▶ _Provided information_:
+ + + +

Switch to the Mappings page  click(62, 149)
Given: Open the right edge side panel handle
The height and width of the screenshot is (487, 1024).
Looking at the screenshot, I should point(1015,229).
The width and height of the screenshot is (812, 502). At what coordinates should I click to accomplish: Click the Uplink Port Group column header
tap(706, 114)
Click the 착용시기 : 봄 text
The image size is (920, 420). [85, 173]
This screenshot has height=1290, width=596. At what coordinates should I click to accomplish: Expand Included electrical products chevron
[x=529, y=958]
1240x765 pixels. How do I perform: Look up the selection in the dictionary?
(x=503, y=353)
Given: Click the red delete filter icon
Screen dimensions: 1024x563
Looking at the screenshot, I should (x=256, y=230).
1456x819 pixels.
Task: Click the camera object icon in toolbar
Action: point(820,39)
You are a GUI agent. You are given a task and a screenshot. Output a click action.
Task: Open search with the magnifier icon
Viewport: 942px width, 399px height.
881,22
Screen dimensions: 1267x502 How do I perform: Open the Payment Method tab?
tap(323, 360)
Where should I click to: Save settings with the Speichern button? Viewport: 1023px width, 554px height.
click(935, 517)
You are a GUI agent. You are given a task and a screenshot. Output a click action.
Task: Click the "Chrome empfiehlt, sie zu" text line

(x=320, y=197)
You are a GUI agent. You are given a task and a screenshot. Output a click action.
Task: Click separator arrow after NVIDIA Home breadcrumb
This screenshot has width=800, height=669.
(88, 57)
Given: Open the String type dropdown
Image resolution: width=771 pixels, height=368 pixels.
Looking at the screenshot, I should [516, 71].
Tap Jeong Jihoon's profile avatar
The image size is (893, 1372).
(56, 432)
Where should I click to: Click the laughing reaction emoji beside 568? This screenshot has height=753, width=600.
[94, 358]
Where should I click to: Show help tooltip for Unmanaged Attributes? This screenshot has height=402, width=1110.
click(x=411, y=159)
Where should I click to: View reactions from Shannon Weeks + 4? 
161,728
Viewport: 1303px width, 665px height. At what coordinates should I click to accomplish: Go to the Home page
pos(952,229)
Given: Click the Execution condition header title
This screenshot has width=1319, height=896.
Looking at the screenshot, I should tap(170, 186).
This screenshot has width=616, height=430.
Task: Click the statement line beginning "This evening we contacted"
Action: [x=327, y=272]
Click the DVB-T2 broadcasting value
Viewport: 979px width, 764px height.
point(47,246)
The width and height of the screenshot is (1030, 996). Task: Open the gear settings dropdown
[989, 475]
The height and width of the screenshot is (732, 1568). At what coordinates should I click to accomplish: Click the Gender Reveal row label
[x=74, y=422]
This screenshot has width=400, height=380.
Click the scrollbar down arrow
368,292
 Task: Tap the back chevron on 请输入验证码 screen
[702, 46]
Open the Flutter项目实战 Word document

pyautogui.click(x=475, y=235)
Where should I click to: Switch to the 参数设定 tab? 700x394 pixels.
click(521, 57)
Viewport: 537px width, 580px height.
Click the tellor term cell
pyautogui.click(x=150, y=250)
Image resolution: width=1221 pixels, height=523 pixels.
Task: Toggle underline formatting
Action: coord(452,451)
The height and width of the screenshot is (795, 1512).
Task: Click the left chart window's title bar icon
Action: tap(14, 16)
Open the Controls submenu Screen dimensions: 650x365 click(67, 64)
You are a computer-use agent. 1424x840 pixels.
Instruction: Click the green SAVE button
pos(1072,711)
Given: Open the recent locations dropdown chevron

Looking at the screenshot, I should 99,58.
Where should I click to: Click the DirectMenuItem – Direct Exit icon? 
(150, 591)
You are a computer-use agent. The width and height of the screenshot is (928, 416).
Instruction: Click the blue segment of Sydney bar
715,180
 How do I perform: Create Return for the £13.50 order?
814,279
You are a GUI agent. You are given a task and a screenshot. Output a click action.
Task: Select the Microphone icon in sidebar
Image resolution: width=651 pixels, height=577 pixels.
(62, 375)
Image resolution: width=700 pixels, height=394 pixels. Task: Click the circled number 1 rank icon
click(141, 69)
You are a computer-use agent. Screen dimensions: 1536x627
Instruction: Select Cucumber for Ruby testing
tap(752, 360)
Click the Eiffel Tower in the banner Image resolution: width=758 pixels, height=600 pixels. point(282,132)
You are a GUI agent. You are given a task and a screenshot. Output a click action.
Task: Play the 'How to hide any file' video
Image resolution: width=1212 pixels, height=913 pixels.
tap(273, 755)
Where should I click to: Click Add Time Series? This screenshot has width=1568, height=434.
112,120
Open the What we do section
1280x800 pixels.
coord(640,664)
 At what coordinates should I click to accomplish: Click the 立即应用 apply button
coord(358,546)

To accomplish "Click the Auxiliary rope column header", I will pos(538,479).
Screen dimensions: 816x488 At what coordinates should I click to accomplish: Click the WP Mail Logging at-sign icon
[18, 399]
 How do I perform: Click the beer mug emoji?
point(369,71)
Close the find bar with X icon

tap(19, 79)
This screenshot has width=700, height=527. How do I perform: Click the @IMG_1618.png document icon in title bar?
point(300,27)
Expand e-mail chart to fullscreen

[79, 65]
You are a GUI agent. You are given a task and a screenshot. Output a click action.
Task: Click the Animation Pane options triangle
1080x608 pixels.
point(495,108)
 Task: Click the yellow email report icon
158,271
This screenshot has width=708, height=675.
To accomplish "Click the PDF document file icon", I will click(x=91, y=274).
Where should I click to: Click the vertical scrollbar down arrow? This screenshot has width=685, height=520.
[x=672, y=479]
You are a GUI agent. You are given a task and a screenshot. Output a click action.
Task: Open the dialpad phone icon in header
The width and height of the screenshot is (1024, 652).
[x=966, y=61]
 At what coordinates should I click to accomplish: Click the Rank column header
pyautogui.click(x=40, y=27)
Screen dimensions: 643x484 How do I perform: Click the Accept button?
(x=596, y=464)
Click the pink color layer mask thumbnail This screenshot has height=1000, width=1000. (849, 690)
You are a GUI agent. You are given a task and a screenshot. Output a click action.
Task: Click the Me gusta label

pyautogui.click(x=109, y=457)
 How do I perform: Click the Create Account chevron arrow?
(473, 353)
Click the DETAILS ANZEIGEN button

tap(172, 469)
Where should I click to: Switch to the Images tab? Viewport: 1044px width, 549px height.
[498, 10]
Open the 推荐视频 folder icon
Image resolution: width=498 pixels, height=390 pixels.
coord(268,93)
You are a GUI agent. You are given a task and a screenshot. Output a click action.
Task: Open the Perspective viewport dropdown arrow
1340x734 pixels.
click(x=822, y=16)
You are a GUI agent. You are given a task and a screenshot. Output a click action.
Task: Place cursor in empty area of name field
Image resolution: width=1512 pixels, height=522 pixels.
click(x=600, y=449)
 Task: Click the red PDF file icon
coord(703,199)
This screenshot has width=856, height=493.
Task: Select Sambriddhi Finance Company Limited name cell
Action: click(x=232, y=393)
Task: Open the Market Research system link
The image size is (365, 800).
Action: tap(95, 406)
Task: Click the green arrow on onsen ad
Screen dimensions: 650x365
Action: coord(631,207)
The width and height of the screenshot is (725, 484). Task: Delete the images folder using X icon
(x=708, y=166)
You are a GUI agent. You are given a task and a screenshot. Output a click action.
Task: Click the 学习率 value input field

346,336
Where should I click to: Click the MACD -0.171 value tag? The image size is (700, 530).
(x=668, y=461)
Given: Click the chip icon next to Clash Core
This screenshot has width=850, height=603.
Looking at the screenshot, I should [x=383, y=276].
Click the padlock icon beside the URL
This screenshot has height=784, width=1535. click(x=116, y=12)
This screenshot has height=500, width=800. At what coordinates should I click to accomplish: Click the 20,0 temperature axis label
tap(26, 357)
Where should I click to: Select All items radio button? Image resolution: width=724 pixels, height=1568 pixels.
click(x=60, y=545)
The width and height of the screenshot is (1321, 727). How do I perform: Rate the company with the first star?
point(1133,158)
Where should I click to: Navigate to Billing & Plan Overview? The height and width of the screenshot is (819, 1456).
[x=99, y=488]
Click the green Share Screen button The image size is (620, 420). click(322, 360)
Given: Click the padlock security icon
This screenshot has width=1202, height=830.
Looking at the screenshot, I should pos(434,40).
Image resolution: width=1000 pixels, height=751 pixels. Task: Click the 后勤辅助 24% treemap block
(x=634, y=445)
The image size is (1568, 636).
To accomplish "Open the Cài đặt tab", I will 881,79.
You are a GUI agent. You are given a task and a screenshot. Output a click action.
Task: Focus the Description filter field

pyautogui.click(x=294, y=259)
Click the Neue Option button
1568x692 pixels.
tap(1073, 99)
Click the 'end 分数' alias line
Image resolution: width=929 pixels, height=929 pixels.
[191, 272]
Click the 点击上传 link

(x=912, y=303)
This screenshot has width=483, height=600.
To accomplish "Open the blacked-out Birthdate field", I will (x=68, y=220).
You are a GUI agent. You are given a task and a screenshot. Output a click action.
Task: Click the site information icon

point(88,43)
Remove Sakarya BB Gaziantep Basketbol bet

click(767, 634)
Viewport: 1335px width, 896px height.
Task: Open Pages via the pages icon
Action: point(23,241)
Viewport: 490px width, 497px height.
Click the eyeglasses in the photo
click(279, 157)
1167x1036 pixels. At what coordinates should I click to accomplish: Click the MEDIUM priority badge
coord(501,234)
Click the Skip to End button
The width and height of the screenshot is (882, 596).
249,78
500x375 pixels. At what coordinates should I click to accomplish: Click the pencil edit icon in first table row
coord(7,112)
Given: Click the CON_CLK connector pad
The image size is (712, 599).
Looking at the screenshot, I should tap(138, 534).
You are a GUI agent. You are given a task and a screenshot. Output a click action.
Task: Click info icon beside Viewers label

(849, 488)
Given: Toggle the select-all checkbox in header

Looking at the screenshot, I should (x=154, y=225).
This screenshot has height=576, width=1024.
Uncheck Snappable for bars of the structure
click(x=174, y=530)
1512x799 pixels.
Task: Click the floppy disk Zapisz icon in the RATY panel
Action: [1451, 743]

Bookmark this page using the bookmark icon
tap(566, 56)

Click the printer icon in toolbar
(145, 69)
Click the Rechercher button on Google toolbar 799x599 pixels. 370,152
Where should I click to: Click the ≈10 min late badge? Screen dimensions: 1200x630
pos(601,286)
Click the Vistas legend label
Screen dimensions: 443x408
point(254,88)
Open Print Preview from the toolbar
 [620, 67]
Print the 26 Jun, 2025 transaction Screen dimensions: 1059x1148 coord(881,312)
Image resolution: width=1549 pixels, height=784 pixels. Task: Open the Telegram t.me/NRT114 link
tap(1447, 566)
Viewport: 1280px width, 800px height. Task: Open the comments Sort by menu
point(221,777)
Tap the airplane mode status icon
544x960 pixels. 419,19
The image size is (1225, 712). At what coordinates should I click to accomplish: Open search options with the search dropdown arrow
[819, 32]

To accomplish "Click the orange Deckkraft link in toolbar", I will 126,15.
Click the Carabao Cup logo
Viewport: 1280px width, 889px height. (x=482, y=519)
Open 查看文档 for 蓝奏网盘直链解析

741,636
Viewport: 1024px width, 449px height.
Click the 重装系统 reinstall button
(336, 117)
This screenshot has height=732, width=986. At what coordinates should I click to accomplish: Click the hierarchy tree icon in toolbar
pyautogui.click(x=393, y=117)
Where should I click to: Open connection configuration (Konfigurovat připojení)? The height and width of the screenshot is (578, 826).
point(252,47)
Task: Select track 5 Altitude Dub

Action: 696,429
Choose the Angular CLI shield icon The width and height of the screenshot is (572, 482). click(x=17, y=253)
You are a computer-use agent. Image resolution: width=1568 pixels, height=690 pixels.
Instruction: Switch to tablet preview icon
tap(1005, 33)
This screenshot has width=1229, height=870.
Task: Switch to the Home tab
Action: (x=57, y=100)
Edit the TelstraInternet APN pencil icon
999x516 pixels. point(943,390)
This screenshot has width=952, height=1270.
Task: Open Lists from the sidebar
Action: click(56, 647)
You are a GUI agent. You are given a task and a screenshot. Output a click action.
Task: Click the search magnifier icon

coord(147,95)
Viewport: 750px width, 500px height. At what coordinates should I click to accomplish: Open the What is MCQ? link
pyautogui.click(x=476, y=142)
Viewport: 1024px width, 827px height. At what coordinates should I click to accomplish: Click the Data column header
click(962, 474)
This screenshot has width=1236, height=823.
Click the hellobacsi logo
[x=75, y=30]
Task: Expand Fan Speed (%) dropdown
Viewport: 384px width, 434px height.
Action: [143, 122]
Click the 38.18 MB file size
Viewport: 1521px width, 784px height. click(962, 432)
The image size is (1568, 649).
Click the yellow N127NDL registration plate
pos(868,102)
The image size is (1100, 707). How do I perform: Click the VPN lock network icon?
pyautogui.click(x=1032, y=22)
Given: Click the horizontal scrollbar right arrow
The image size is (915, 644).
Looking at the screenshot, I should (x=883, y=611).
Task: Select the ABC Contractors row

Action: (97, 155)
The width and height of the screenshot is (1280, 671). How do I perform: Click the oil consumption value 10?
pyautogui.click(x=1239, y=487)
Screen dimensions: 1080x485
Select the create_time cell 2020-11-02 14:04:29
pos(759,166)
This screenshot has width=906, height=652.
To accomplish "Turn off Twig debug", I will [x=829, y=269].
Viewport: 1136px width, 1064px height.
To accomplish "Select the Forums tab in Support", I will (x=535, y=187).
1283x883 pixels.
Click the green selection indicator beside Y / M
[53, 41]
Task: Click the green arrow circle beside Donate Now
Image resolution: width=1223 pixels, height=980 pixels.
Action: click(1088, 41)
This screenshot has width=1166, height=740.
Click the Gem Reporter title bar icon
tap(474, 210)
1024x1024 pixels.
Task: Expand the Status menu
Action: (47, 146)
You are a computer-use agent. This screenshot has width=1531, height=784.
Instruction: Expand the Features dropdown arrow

+ + + +

▶ _What to produce_:
Only the number is wanted. Count the lines above that include the word "will".

▶ _Result_:
7